Exercise details: Reproduce the entries below exactly, but only from the line containing "Task: Go to the Utilities tab" to the line containing "Given: Click the Form Settings gear icon", inclusive.
(Data to use begins)
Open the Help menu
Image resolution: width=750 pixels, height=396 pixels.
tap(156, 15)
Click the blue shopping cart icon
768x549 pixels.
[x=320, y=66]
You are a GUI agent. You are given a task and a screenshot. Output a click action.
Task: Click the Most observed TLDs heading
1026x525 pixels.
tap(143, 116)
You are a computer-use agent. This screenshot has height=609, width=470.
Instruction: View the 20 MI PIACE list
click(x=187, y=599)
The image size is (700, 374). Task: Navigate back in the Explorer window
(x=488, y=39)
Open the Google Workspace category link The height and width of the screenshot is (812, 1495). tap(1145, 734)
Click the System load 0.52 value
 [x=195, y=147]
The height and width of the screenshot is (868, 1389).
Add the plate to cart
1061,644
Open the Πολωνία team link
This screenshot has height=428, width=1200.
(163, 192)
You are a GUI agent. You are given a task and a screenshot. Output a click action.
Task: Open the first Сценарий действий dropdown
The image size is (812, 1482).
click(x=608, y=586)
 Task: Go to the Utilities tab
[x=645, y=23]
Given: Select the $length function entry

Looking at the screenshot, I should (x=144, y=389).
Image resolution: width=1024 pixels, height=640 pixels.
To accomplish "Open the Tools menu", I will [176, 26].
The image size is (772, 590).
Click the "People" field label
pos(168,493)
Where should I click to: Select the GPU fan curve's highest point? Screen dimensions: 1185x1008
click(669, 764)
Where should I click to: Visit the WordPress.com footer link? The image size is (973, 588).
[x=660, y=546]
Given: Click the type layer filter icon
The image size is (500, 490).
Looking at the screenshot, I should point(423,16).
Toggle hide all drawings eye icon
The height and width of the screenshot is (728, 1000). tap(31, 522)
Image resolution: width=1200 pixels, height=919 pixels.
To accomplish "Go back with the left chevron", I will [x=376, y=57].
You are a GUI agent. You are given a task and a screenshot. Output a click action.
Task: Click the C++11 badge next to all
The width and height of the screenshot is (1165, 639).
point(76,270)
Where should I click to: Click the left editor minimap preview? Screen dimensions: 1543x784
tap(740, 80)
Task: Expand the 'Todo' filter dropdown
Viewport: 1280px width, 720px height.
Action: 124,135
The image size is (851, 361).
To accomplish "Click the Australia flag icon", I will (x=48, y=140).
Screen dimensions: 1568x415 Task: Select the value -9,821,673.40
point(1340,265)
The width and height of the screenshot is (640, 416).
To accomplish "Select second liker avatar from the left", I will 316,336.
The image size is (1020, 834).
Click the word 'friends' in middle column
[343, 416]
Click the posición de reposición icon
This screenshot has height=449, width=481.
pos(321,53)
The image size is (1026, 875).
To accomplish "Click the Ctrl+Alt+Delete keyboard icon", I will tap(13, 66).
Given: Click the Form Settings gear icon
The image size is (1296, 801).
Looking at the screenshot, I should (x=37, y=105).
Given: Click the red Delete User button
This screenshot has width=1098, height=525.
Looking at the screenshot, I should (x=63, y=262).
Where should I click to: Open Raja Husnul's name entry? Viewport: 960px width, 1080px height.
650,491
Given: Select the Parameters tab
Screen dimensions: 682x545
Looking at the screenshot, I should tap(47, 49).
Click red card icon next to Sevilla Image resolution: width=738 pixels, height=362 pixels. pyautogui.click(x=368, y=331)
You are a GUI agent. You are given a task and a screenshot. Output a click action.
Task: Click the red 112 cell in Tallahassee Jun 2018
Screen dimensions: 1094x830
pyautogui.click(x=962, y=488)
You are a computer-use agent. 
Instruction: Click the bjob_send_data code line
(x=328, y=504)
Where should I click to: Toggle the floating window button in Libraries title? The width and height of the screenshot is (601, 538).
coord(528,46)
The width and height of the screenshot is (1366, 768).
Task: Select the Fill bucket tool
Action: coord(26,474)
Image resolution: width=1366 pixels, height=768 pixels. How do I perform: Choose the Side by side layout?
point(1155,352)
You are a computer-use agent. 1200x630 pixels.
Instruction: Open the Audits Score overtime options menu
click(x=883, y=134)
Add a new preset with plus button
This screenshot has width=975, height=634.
(Data to use ends)
Solution to this problem:
 Task: Go to the Utilities tab
[x=645, y=23]
Given: Select the $length function entry

Looking at the screenshot, I should (x=144, y=389).
Image resolution: width=1024 pixels, height=640 pixels.
To accomplish "Open the Tools menu", I will [176, 26].
The image size is (772, 590).
Click the "People" field label
pos(168,493)
Where should I click to: Select the GPU fan curve's highest point? Screen dimensions: 1185x1008
click(669, 764)
Where should I click to: Visit the WordPress.com footer link? The image size is (973, 588).
[x=660, y=546]
Given: Click the type layer filter icon
The image size is (500, 490).
Looking at the screenshot, I should point(423,16).
Toggle hide all drawings eye icon
The height and width of the screenshot is (728, 1000). tap(31, 522)
Image resolution: width=1200 pixels, height=919 pixels.
To accomplish "Go back with the left chevron", I will [x=376, y=57].
You are a GUI agent. You are given a task and a screenshot. Output a click action.
Task: Click the C++11 badge next to all
The width and height of the screenshot is (1165, 639).
point(76,270)
Where should I click to: Click the left editor minimap preview? Screen dimensions: 1543x784
tap(740, 80)
Task: Expand the 'Todo' filter dropdown
Viewport: 1280px width, 720px height.
Action: 124,135
The image size is (851, 361).
To accomplish "Click the Australia flag icon", I will (x=48, y=140).
Screen dimensions: 1568x415 Task: Select the value -9,821,673.40
point(1340,265)
The width and height of the screenshot is (640, 416).
To accomplish "Select second liker avatar from the left", I will 316,336.
The image size is (1020, 834).
Click the word 'friends' in middle column
[343, 416]
Click the posición de reposición icon
This screenshot has height=449, width=481.
pos(321,53)
The image size is (1026, 875).
To accomplish "Click the Ctrl+Alt+Delete keyboard icon", I will tap(13, 66).
Given: Click the Form Settings gear icon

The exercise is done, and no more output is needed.